“Viktor Orbán officially, openly and solemnly declared the end of democracy in Hungary. This is no laughing matter… Worsening social conditions will sooner or later generate discontent in this country. And there will be insane people, with no conscience, who, faced with a nightmare situation, will not hesitate to ruin the country.”
Philosopher and former Alliance of Free Democrats (SZDSZ) MP Gáspár Miklós Tamás called Prime Minister Viktor Orbán’s Tusnadfurdo speech in which he proclaimed a new, “illiberal democracy” a “game-changer” on ATV’s Egyenes Beszed (Straight Talk) on Monday.
The new element brought about on Saturday by the prime minister is that his approach is now “organized into a coherent system,” according to Tamás. Orbán had broken off not only with his entire political past but with Hungary’s acceptance of basic post-1945 principles. According to Tamás, this means that Orbán “officially, openly and solemnly declared the end of democracy in Hungary. This is no laughing matter”.
“From now on, Orbán’s personality is officially part of the Hungarian political system. He is not going to peacefully let this power go because, like any tyrant, he is here to stay. It is time to take Orbán’s personality seriously at last. Whoever wants to get Orbán out of office will have to consider the worst-case scenario,” Tamás said, adding that he predicts a tragic outcome for Hungary. “Worsening social conditions will sooner or later generate discontent in this country. And there will be insane people, with no conscience, who, faced with a nightmare situation, will not hesitate to ruin the country. What we heard (from Orbán) is life-threatening.”
Tamás told ATV’s Olga Kálmán that even though policies of worker oppression, anti-liberalism and anti-equality have already appeared on a legislative level, the Fidesz leadership has now formed a unified worldview out of their so-far ad hoc attitude towards Hungarian people.
According to this new concept of “workfare state”, “slave labor” has been legalized in Hungary within the framework of “an extremely aggressive, xenophobic, hard-hitting, oppressor-state,” Tamás said, adding that for the time being there is no effective way to resist what the Fidesz government is doing. “Our society is tired of this fight, and rightly so. You simply cannot expect self-sacrifices from people without giving them any hope. This will not stay like this forever but at present this is the situation.”

- [DATA SUPPLIED]:
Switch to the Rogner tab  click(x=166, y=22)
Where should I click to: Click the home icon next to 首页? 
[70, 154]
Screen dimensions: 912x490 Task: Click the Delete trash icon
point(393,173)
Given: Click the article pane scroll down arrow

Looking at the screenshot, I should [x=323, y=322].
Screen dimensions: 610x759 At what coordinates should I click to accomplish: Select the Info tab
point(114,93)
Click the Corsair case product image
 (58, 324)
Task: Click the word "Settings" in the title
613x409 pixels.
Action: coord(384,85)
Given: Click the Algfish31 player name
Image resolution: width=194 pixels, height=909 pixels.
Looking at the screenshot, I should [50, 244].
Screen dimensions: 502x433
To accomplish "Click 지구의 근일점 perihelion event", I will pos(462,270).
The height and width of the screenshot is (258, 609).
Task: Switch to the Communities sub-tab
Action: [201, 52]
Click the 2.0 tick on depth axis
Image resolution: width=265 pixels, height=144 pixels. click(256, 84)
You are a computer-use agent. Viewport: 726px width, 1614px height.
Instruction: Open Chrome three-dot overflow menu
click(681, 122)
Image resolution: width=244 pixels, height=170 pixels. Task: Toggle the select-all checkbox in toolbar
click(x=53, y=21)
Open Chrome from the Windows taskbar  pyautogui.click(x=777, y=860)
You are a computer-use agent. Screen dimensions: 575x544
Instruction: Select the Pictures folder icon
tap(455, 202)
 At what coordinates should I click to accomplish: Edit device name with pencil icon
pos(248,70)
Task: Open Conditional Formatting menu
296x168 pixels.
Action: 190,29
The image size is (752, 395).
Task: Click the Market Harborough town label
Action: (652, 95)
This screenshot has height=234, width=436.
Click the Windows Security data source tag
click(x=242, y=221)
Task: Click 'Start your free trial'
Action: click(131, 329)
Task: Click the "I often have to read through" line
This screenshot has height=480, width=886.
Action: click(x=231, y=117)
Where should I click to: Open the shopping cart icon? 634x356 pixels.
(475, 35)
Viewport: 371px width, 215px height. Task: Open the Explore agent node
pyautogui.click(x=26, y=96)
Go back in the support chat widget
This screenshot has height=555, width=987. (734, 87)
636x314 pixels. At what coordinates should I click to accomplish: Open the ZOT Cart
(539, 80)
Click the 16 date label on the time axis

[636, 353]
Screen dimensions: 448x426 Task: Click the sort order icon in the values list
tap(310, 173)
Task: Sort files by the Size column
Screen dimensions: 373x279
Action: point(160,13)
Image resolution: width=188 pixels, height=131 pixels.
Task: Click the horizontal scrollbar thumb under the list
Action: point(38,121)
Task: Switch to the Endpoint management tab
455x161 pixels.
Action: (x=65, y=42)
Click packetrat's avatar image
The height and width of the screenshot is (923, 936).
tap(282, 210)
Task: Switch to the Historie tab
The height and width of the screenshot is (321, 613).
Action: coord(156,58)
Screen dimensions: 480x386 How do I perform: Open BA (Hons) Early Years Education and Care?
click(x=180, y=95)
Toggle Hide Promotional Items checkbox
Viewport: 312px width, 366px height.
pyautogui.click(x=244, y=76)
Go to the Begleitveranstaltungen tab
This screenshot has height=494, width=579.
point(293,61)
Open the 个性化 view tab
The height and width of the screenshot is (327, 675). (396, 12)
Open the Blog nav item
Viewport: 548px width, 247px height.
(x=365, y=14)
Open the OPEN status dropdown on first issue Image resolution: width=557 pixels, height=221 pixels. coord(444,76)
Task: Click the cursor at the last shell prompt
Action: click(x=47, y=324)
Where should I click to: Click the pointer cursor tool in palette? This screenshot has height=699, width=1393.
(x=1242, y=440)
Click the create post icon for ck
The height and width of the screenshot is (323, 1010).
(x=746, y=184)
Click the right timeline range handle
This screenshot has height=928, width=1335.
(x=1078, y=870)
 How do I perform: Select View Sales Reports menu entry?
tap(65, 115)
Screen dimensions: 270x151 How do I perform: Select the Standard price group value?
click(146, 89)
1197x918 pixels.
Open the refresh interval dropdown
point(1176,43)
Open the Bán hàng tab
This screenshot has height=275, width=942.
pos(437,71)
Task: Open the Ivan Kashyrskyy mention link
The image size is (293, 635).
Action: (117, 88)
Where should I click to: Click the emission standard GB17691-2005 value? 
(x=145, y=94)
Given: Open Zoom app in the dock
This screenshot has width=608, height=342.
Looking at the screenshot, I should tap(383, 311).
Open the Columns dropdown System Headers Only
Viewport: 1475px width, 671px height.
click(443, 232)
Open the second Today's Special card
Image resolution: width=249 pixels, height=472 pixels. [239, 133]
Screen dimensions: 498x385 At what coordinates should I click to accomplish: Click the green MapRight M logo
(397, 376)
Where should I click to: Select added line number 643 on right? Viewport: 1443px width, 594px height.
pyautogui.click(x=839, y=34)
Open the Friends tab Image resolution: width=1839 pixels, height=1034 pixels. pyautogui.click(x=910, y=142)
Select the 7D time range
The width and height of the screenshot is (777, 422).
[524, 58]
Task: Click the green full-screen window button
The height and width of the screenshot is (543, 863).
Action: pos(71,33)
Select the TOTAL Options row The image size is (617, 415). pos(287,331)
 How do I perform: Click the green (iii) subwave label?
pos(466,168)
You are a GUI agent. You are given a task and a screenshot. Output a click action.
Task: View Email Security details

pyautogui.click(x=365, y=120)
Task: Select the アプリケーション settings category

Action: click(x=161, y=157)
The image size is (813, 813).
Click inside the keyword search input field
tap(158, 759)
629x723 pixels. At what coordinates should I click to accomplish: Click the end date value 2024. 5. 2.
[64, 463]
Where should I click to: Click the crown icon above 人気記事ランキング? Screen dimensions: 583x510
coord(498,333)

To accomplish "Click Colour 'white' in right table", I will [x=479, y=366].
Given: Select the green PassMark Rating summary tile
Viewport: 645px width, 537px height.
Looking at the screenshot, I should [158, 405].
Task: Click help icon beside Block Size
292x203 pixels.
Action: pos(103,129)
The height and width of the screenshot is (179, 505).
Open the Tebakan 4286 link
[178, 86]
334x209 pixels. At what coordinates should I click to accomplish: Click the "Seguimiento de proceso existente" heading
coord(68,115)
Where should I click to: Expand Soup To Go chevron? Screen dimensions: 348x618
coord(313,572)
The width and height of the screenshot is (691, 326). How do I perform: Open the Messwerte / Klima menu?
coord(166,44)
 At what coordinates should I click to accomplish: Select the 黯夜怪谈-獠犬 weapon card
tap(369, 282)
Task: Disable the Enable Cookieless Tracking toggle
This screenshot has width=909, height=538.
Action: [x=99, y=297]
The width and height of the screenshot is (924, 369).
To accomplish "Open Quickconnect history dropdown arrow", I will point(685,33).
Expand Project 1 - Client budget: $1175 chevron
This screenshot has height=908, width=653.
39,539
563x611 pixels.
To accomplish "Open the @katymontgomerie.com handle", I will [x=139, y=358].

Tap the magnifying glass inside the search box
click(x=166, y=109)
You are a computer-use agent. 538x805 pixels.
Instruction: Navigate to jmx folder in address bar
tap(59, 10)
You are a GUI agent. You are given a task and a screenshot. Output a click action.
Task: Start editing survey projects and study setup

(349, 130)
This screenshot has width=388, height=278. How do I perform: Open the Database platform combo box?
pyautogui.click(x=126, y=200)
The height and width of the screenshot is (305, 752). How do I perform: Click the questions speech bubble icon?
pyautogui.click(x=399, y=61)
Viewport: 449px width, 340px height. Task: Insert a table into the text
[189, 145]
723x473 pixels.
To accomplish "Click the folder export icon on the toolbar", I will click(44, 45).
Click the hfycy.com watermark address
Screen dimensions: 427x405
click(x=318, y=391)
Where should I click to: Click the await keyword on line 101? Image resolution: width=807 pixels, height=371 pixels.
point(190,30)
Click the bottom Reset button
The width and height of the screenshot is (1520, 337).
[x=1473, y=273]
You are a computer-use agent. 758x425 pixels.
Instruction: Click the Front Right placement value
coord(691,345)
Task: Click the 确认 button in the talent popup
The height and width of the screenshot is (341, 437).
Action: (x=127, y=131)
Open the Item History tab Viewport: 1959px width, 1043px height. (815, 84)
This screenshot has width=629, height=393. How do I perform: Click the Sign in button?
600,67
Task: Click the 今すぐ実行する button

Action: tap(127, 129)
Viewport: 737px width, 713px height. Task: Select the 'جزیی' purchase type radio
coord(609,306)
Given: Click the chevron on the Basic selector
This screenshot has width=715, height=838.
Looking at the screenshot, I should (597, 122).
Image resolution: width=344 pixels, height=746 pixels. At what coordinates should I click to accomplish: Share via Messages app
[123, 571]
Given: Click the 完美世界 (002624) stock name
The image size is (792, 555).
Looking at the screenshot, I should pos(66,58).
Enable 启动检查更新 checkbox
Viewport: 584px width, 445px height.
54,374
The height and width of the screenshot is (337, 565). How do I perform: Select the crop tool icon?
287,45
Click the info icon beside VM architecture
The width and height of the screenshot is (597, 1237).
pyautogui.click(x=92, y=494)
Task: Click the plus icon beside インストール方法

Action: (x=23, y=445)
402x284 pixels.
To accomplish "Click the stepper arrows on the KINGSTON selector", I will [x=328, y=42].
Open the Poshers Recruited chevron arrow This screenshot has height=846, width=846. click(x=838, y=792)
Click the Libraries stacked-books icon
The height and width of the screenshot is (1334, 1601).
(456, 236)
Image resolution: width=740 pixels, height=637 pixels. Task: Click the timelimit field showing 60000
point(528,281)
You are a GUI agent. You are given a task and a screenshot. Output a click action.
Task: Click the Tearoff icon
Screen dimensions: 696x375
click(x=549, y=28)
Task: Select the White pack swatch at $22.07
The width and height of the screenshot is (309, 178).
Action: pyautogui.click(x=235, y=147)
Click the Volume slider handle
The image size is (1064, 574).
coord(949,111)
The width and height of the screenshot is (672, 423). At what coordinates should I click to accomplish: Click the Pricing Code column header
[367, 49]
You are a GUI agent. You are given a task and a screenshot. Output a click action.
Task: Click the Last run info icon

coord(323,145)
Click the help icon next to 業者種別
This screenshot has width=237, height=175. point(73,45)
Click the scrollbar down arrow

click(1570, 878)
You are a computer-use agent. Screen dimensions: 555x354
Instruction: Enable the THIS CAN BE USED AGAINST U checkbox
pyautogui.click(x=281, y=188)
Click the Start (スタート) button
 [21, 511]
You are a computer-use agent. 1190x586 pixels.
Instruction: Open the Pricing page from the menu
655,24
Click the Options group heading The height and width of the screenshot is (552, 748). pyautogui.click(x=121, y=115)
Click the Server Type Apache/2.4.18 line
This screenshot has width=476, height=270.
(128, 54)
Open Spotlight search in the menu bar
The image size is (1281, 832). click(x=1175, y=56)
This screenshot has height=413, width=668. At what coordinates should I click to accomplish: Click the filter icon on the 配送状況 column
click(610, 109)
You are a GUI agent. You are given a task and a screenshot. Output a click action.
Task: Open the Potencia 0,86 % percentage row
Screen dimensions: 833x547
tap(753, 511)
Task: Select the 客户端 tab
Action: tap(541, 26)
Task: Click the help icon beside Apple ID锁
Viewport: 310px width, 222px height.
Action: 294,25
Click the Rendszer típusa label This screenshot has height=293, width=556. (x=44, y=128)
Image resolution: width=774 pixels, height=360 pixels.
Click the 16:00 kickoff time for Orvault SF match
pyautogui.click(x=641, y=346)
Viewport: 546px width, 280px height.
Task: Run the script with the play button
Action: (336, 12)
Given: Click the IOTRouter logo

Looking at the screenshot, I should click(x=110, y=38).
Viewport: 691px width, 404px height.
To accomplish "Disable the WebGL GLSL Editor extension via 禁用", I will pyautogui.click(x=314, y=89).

- [TASKS TO COMPLETE]:
[a] According to the article about Orbán's speech, on which program did Tamás call the speech a "game-changer"?
[b] Please repeat the part of the article about Orbán's speech that opens with the words containing "Philosopher and former" and closes with "Talk) on Monday.", copying it exactly.

- [ANSWERS FOR THE TASKS]:
[a] ATV's Egyenes Beszed (Straight Talk).

[b]
Philosopher and former Alliance of Free Democrats (SZDSZ) MP Gáspár Miklós Tamás called Prime Minister Viktor Orbán’s Tusnadfurdo speech in which he proclaimed a new, “illiberal democracy” a “game-changer” on ATV’s Egyenes Beszed (Straight Talk) on Monday.